Records from a data source
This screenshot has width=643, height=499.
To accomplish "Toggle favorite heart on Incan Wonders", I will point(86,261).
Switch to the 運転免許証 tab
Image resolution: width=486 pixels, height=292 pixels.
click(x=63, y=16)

**Your instructions:**
What is needed is a full, exact copy of the records.

**Exercise result:**
This screenshot has width=643, height=499.
To accomplish "Toggle favorite heart on Incan Wonders", I will point(86,261).
Switch to the 運転免許証 tab
Image resolution: width=486 pixels, height=292 pixels.
click(x=63, y=16)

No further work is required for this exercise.